The Strange Case of the Frayed Rope makes Beachcomber's memory twitch.
To know why, you must be one of those veteran divers who, years ago, at Easter, bank holidays or a full fortnight in the summer holidays, hitched the branch boat onto the towbar of the best car in the club and set off for the Branch Diving Holiday.
Each branch had its favourite little port, camping site, caravan park or B&B, mostly in the South-west of England. And the divers would usually behave themselves.
Which was more than could be said for some of the fishermen of one particular cove, who hated divers with a passion, born of the belief that they were all pot-robbers.
You might think divers would have stayed away from these hotspots, but they didn't. They often even helped local families recover lost pots or snagged gear, despite believing deep-down that at least one family included the fishermen who cut their mooring ropes or, in extreme cases, slashed the tyres of their trailers or took a razor to the sides of their inflatables.
Boats would be cut loose to drift miles offshore during the night. The local fishermen who recovered them were inclined to demand salvage fees, saying that the boat had obviously been moored carelessly with a "frayed rope".
The bad blood seemed to have died out by the end of the '80s; so it was a shock to receive a new report from one of my best Leaks of the South-west. I learned that when a group of divers holidaying in the cove recently asked about their RIB, missing from a mooring allocated by the cove's harbourmaster, the locals all said it must have been moored with a "frayed rope".
The divers knew this wasn't true, for the mooring rope was new. In belt-and-braces fashion, they had also used a second line with karabiners attached to a buoy.
The RIB was found much later high and dry on rocks, with no sign of any ropes at all. Then a small diving inflatable was untied, and this time a local man was seen to do it. Since these incidents this autumn, many of Beachcomber's Leaks have heard talk among divers that "the men of the cove are up to their old tricks".
Note that Beachcomber has not named the cove. I hope there will be no need to do so. The harbour authorities and locals who read this should remember that the cove now relies for its livelihood on tourists, including divers, not professional fishing.
It would be a pity if boat-owners and other holidaymakers decided not to come to the cove, or spend their money there.

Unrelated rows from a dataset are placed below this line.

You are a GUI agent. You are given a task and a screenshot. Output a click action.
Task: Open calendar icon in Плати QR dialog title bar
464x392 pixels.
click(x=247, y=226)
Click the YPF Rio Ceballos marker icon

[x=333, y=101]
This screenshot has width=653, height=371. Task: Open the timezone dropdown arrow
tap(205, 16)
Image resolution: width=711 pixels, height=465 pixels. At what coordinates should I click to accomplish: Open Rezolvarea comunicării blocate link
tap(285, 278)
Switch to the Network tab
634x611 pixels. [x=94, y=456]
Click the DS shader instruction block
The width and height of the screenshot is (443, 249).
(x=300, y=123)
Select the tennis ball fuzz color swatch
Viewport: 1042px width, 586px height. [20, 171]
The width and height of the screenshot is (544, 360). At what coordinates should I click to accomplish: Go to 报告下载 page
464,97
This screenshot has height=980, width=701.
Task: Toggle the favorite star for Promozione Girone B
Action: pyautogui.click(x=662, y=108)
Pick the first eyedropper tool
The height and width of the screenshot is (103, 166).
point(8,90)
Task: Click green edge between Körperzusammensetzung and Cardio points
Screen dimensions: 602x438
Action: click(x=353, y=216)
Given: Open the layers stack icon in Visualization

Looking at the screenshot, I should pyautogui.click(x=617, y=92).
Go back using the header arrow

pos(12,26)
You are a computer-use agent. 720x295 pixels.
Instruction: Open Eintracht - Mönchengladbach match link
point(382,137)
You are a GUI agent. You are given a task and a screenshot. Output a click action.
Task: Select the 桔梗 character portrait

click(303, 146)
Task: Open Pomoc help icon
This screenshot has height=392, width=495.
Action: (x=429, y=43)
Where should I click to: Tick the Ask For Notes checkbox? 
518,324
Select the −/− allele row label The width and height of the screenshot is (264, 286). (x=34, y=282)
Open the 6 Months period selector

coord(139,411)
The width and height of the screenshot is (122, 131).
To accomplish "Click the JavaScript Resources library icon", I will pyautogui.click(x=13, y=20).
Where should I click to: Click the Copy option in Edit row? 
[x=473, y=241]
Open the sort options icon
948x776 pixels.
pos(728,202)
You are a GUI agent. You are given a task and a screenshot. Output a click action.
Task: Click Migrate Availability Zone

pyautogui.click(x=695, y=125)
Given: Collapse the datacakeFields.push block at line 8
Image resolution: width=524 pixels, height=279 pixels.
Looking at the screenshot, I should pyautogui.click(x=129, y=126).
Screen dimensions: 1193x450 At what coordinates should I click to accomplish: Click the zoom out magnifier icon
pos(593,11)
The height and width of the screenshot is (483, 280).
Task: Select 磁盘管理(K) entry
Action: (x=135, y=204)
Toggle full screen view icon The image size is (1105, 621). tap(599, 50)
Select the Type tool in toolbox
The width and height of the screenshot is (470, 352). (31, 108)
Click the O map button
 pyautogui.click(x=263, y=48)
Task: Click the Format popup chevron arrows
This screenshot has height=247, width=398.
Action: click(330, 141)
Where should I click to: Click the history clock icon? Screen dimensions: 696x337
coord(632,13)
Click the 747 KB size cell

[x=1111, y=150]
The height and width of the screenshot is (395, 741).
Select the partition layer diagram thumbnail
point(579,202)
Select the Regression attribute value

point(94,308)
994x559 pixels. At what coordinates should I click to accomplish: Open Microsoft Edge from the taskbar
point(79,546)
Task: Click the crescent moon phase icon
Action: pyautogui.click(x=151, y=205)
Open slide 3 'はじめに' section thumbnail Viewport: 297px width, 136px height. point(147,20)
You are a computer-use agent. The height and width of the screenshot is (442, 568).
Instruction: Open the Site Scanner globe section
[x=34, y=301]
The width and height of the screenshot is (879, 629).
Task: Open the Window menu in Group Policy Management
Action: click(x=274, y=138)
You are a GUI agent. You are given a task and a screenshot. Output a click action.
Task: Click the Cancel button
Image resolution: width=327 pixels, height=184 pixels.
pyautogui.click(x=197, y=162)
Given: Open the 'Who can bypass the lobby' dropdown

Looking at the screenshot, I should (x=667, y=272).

After the infamous case of Maeve earlier this year, I had expected good shotline etiquette to reign supreme, at least for a goodly while.
So I was upset by a recent report from my best Manchester Leak. A group of divers were carrying out a safety stop on the buoyline attached to the Hispania, the steel Swedish steamer wreck in the Sound of Mull, following an enjoyable dive.
"Suddenly another group of divers went through us like cascara through a short grandmother, pulling, poking and kicking us out of their way," my Leak told me.
That was not all. When the safety-stop divers surfaced, they were dismayed to see the RIB that had presumably delivered the offending divers on top of them, casting off from the buoy, putting outboards in gear and motoring away instead of first drifting a safe distance away from the divers down below.
The miscreants, says my Leak, were in three RIBs, all orange Humbers with black and yellow stripes on the aft half of the pods. One was the same RIB the props of which were turning just over the heads of the divers on the buoyline, and used twin 75s. They seemed in a rush, having arrived too late from Tobermory over the wreck to go down the line at slack.
The cox'n of the offending RIB will now collect a crisp crunchie from each of the divers he dropped so carelessly, and add another two of his own. This he will send swiftly to Beachcomber for the Lifeboat Fund. Or I shall have to name lots of names.
Bad behaviour on buoylines and shotlines seems to be the most infectious diving disease this year. Let's stop it all right now.